En plus d’avoir créé un nombre impressionnant d’emplois en 2017, à savoir plus de 420 000 postes en plus grande proportion bien rémunérés, le marché canadien de l’emploi a également enregistré une augmentation du salaire moyen. Celui-ci augmente à son rythme le plus rapide des cinq dernières années, selon M. Tal.

Même si le taux de chômage est à un creux historique, la durée du chômage, elle, augmente au pays. En effet, si les politiques monétaires de la Banque du Canada font en sorte que les gens sont moins nombreux à perdre leurs emplois, elles ont peu d’effet sur la durée des périodes de chômage.

« L’augmentation du chômage de longue durée est en grande partie due à un manque d’ajustement au sein du marché du travail qui se situe bien au-delà de la portée des politiques monétaires. » affirme M. Tal.

EMBELLIE CHEZ LES JEUNES

L’emploi est également en croissance chez les jeunes, alors que le taux de chômage diminue plus rapidement chez eux que chez les adultes.
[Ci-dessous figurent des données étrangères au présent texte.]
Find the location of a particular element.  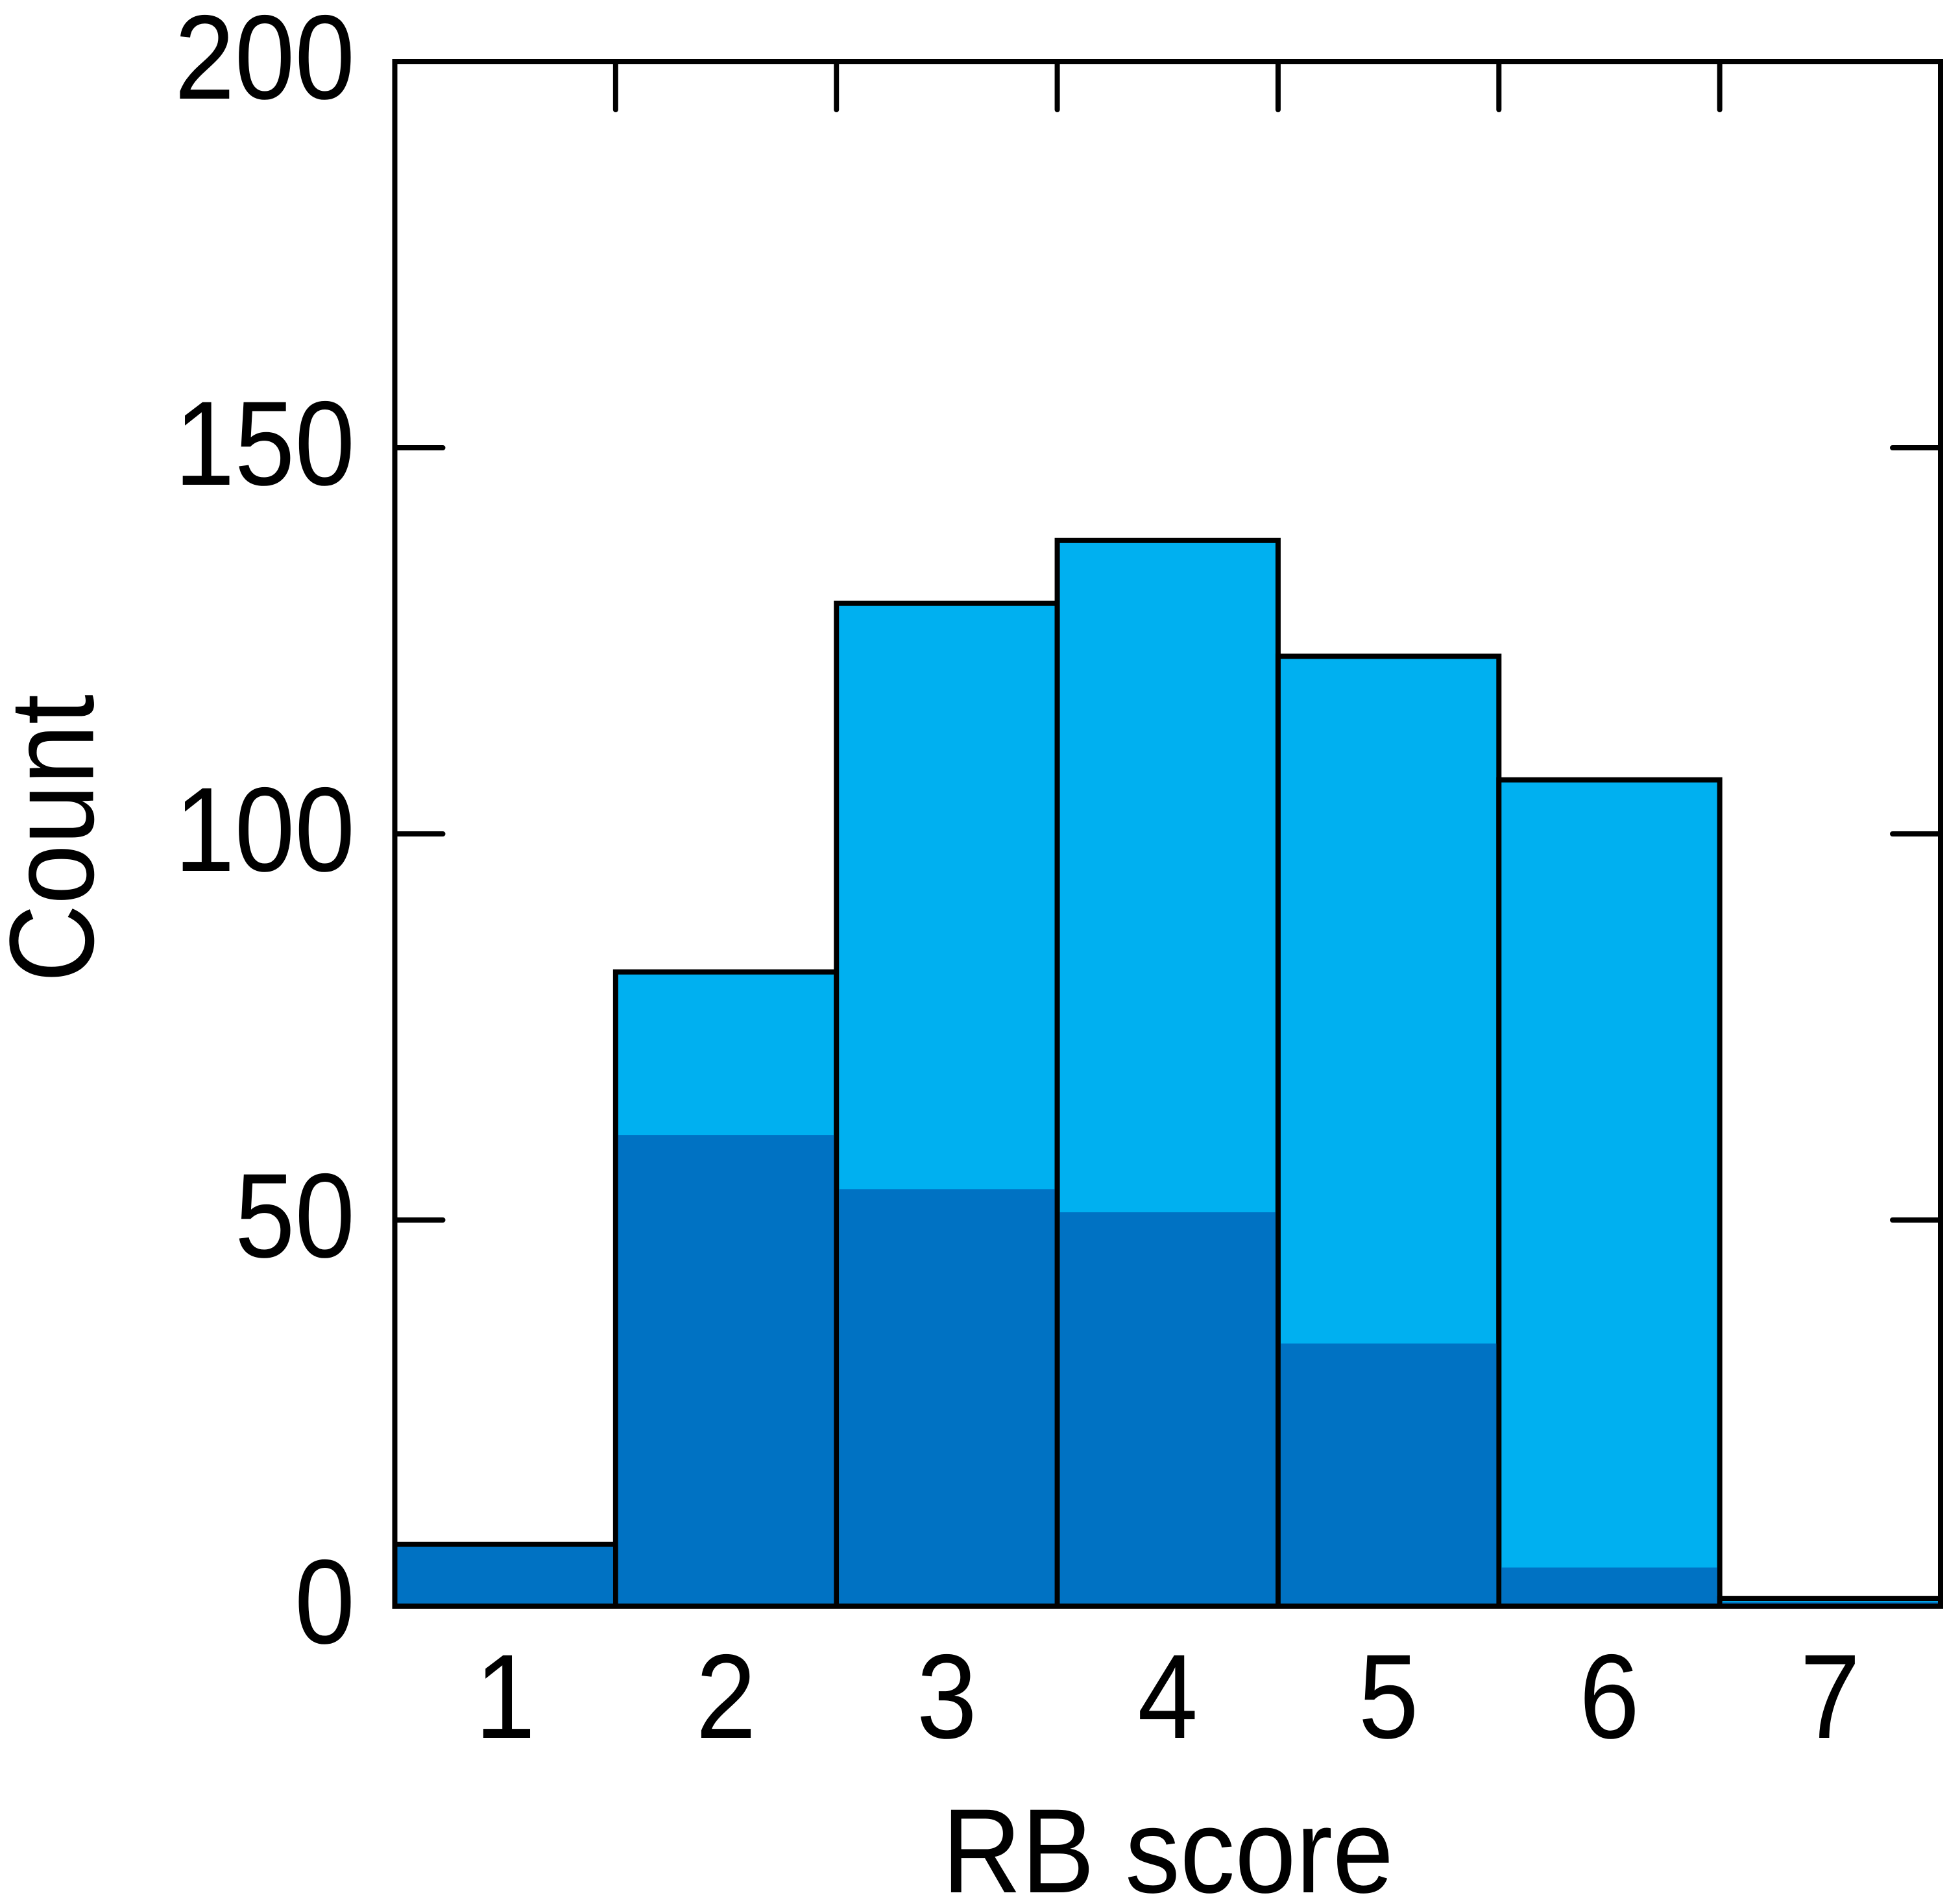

Le ratio de jeunes chômeurs par rapport aux chômeurs adultes est à peine supérieur à 2 %, un taux inférieur à la moyenne à long terme.
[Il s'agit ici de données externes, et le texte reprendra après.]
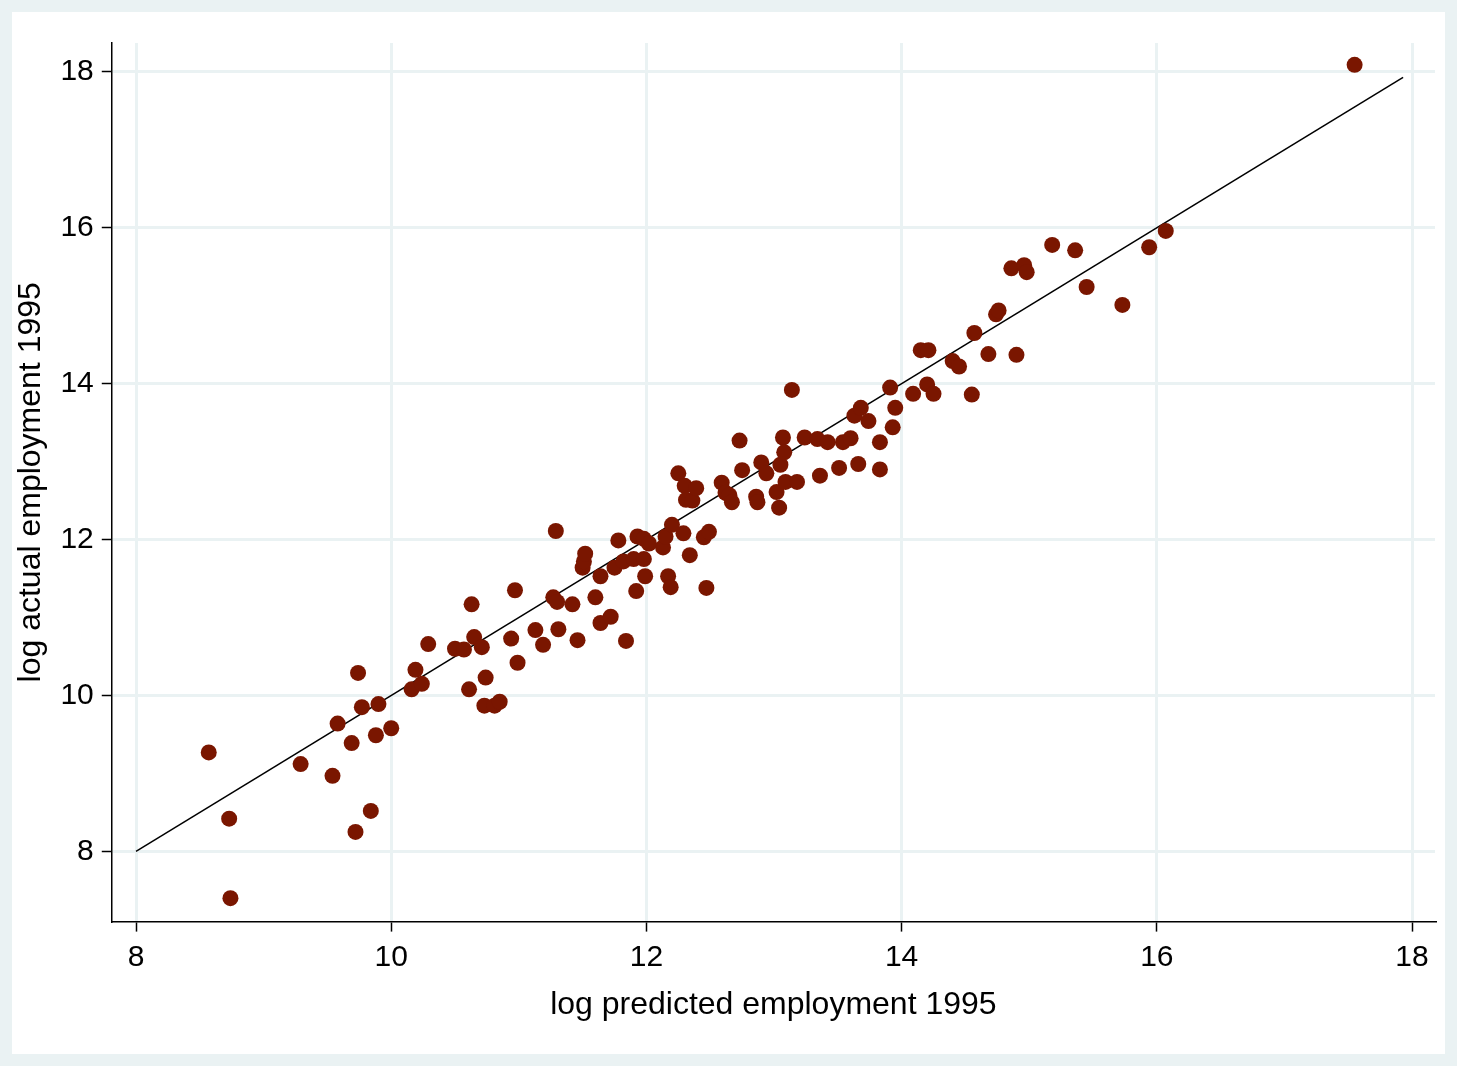 This screenshot has width=1457, height=1066. What do you see at coordinates (77, 381) in the screenshot?
I see `y-tick-label: 14` at bounding box center [77, 381].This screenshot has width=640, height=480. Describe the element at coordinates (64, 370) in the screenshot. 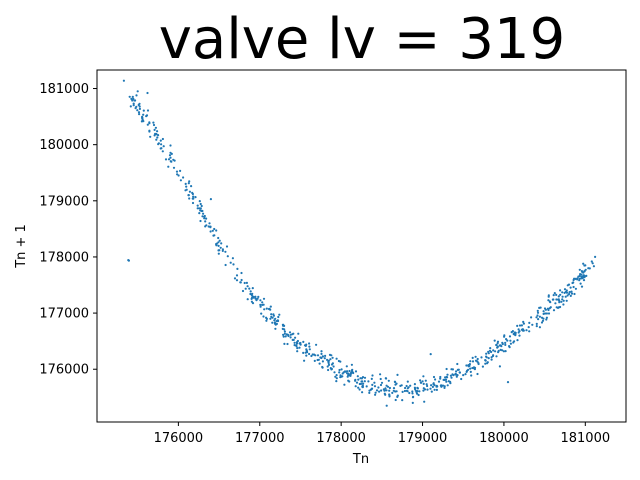

I see `y-tick-label: 176000` at that location.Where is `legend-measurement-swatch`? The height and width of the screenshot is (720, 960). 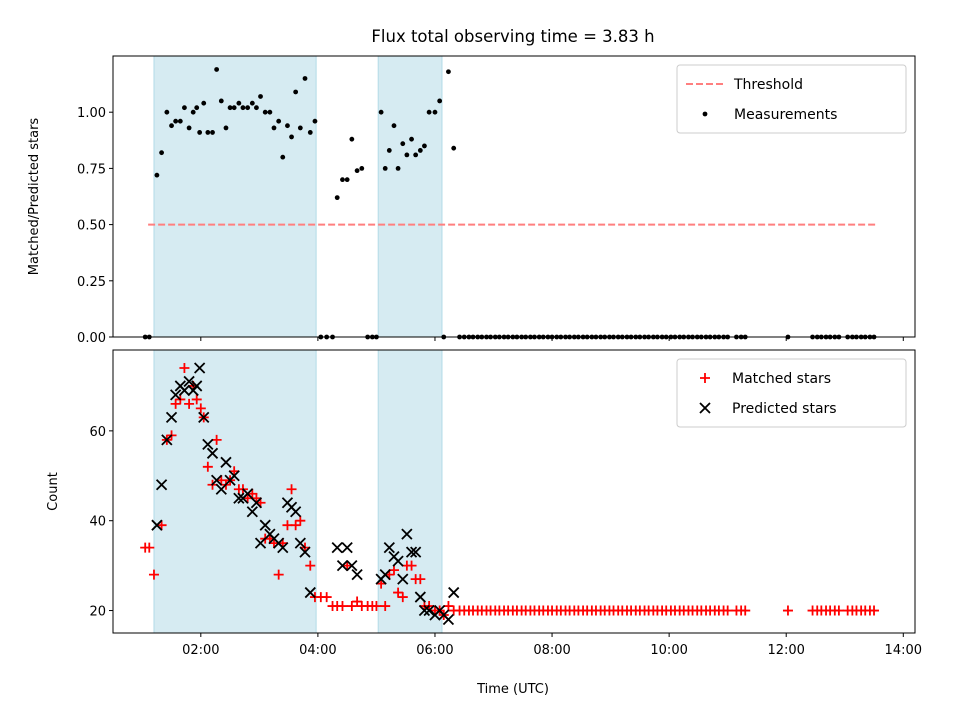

« En excluant les élèves du secondaire « chômeurs », le Canada aurait enregistré un taux de chômage de 5,2 % au mois de décembre 2017, au lieu des 5,7 % annoncés, ajoute M. Tal. Le fait que la majorité des élèves mettent davantage l’accent sur les études que sur l’emploi à temps partiel n’est pas un indicateur de sous-utilisation des ressources sur le marché du travail. Cela montre qu’ils se préparent activement pour le marché du travail de demain. »

LES 55 ANS ET PLUS TOUJOURS PLUS ACTIFS

Selon CIBC, les personnes âgées de 55 ans et plus représentent le segment de la population active connaissant la plus forte croissance sur le marché du travail. Cependant, elles se retirent graduellement de la population active en travaillant un nombre décroissant d’heures chaque année.

En 2017, M. Tal estime que la population des 55 ans et plus a été responsable d’une diminution d’au moins 2 % du nombre total d’heures travaillées, de loin la plus grande incidence jamais enregistrée. Et au fil du temps, cette incidence ne fera qu’augmenter, croit-il.

La réduction de la moyenne d’heures de travail est généralement interprétée comme un signe de sous-utilisation des ressources sur le marché du travail, ce qui suggère que celui-ci n’est pas aussi fort qu’il le paraît. Toutefois, M. Tal observe que cette tendance est liée à un facteur démographique que la Banque du Canada n’est pas en mesure d’inverser.

Certes, des défis attendent le marché du travail, tels que l’augmentation du salaire minimum et les négociations de l’ALENA. « En revanche, nous savons que le marché du travail est bien positionné pour affronter les défis à venir », conclut M. Tal.